Critics rightly claim that the idealization of the peasant is allied to the myth of the “noble savage” and to a form of Orientalism, that is, to imagining peasant societies found in the East (and elsewhere) as exotic. But it would be a severe misreading to characterize the peasant ideal as merely looking down on the “other”. Rather it was clearly admiration, if oversimplification, of rural living. The founder of organic farming, Albert Howard, along with his second wife, Louise Howard, pointed to the Hunza valley in the western Himalayas as a place where peasants lived in spectacular health and whose natural farming techniques protected the fertility of the soil. The Hunzas served as an antidote to industrial farming and consumerism. Much like the myth of Shambhala valley, later popularized as “Shangri-La” by James Hilton in his 1933 novel Lost Horizon, imagining a peasant paradise served as a needed refuge from the stress of an unnatural modern lifestyle.

Image credit: Fair Trade Laos Coffee by Fair Trade Laos. CC-BY-2.0 via Flickr.

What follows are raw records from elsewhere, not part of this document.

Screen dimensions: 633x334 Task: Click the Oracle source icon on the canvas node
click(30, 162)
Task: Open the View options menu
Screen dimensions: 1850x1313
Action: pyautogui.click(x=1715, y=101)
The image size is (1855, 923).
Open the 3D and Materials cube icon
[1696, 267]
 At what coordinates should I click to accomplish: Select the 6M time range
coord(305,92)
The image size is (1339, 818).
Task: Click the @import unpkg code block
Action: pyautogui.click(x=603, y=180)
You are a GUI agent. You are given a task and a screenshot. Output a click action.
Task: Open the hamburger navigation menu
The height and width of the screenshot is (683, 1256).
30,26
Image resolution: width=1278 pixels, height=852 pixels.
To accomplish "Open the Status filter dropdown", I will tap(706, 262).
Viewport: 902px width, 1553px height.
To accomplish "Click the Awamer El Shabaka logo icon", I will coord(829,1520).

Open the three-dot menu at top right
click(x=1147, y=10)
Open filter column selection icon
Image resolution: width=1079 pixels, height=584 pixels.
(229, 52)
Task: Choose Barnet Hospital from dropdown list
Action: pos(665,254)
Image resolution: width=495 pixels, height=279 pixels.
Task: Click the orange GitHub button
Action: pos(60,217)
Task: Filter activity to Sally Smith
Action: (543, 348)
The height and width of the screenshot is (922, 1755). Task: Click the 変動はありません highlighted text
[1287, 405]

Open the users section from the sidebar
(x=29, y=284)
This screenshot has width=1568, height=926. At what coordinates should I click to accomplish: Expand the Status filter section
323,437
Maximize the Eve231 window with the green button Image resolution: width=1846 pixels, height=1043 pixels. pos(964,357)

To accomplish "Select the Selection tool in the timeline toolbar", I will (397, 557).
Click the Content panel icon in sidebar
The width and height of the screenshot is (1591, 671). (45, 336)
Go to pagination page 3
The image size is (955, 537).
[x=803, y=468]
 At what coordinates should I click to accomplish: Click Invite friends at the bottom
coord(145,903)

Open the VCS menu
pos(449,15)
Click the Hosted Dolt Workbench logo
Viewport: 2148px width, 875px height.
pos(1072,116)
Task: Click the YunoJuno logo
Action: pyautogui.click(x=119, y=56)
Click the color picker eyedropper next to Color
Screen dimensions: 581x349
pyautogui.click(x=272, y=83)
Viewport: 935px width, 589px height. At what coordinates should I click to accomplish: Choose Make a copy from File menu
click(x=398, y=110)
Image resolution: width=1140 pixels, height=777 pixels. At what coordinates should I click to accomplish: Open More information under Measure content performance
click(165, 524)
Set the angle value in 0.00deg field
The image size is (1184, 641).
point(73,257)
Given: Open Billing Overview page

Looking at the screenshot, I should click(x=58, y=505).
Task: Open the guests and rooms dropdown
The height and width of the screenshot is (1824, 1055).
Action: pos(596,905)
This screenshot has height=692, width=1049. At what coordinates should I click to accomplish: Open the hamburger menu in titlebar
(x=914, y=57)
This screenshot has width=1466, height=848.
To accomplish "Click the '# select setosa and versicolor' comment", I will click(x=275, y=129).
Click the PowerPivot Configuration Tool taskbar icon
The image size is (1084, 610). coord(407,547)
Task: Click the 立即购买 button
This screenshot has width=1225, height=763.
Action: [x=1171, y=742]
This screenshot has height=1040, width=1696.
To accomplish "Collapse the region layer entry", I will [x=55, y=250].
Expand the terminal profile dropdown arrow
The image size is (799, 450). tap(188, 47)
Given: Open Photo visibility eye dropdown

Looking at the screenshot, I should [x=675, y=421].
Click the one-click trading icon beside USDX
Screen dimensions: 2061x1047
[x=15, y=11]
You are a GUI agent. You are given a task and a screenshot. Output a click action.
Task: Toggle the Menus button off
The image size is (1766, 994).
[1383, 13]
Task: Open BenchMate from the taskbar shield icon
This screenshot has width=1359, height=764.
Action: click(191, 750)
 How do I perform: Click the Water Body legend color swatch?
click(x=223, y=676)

Today, when one walks into a coffee shop in an American or European city, one will often find coffee posters on the walls picturing a smiling Latin American coffee farmer with a weathered face. Often the farmer is holding coffee beans in his outstretched hand, as if to show you that he produced it just for you. These pictures persuade consumers to buy coffee that is “fair-trade,” ethically sourced, or sustainably produced, and thus is fairer to the worker and better for the environment. Although it is easy to write these pictures off as crass advertising that “green-washes” idealized peasant life, the pictures are also powerful indicators of the persistent allure of rural values in an industrialized urban world.

Myths and symbols are still important to organic farming and to modern consumers. Just as the myth of a pristine peasant life gave a sense of natural authenticity to organic protocols, small farmers today have become a totem of authenticity in a globalized, homogenized, and increasingly monotonous corporate market. Urban consumers live in suburbs and cities far removed from the location where colourful bananas, coffee, and chocolate are grown. Coffee advertising, which changed significantly from the eighteenth to the late twentieth century, is a good example of this detachment. Only in the last few decades have marketers in the United States linked quality coffee with certification schemes to highlight an ethical relationship between consumer and producer.

Today, the romanticizing of the small farmer reflects the cultural and economic dynamics of post-colonial globalization. It also reflects the remarkable allure of the peasant image that has endured as part and parcel of the western, and now global, heritage.